Record linkage procedures determine whether pairs of observations collected on different occasions belong to the same individual using partially identifying variables (e.g. initials, birth year, zipcode), herafter denoted PIVs. The complexity of this problem stems from the sub-par reliability of the PIVs used to link records and their limited number of unique values. Furthermore, because everyone is often uniquely represented in each file, records from one file can maximally be linked with one record in the other file, making the linkage decisions interdependent.

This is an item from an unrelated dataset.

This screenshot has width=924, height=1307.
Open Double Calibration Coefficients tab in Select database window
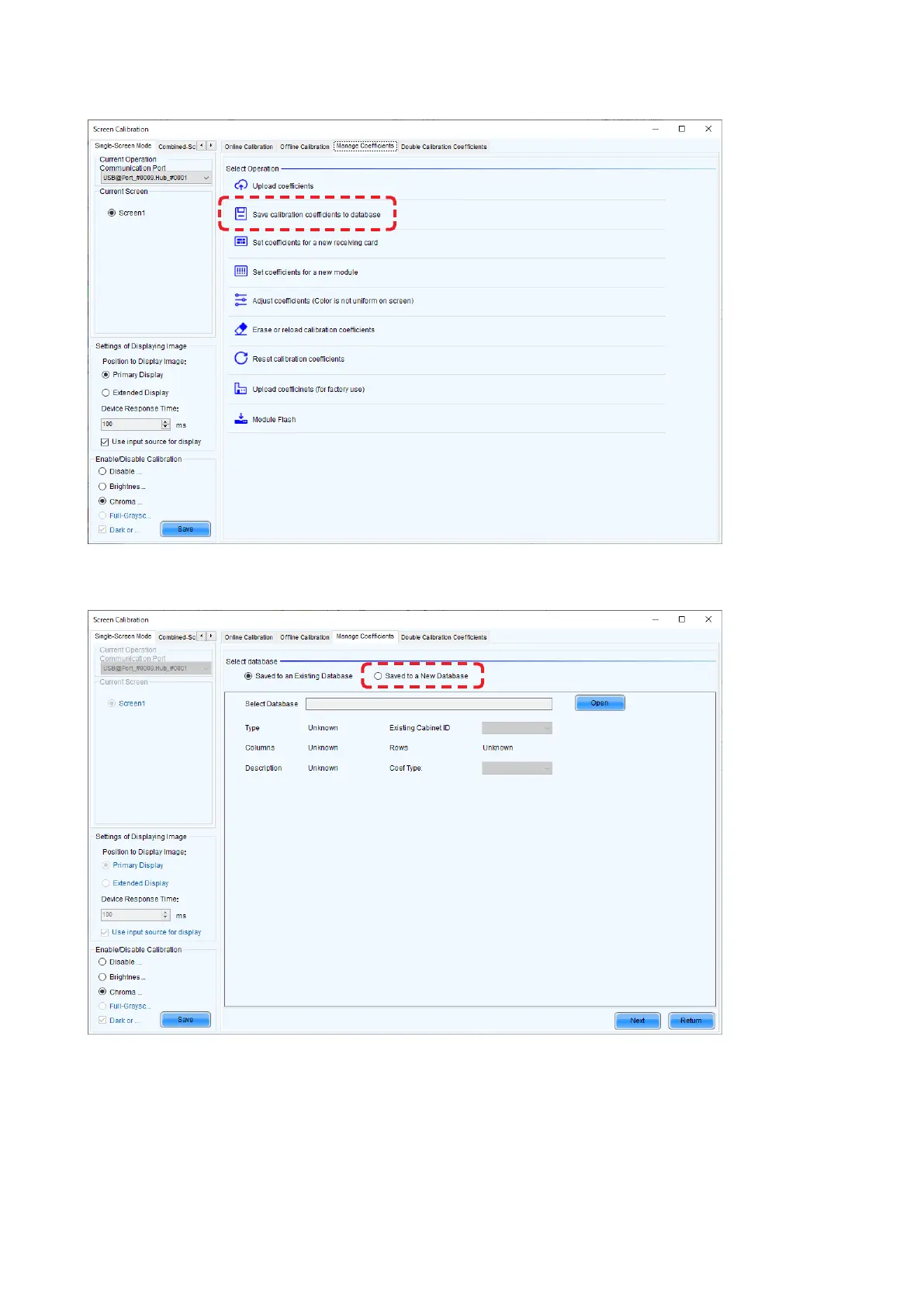click(x=444, y=637)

We propose a Stochastic Expectation Maximisation to combine observations from two overlapping data sets, that adapts to varying data complexities, addressing registration errors, including inaccuracies and missing values, and accommodating changes of the identifying information over time. Taking account of zip code temporal dynamics holds importance in healthcare longitudinal studies; in the particular case of survival analysis, long term follow-up are crucial, which increases the probability to move.

In the paper, we illustrate the ability of our methodology to connect observations using two large real data applications and demonstrate the robustness of our model to the linking variables quality in a simulation study.


The proposed algorithm FlexRL is available in R. The source code, supplementary materials and data sets are available on GitHub.



More technical details:

To estimate the common set of records, we build a statistical model that leverages the latent representation of the partially identifying information embedded in the data generation process, and derive a probabilistic estimate that allows for inference. We estimate the model parameters represented as input nodes on the probabilistic graphical model hereafter, using a Stochastic Expectation Maximisation algorithm.


Probabilistic graphical model for the decomposition of the data generation process illustrating the record linkage problem we tackle with a Stochastic EM.


To wit, the parameter \(\eta\) aligns with the multinomial distribution of each PIV. From the observed registered data \(G^A\) and \(G^B,\) we generate underlying credible true values \(H^A\) and \(H^B\) factoring in potential missing values and mistakes with \(\phi.\) By comparing the latent information generated for the records supposedly referring to the same entities, we account for changes between the information collected in file \(A\) and in file \(B\) with \(\alpha.\) (The place of residence is likely to change through the years for instance). We then use blocking techniques to build plausible pairs, that are those which connect records when their true values agree together for stable PIVs (which are thought not to evolve over time). We evaluate the contribution of each candidate pair to the complete data likelihood and decide whether to accept or reject it. We finally fit the probability for a record in file \(A\) to form a link with a record in file \(B\) with \(\gamma.\) We sketch the outline of the methodology in the probabilistic graphical model above.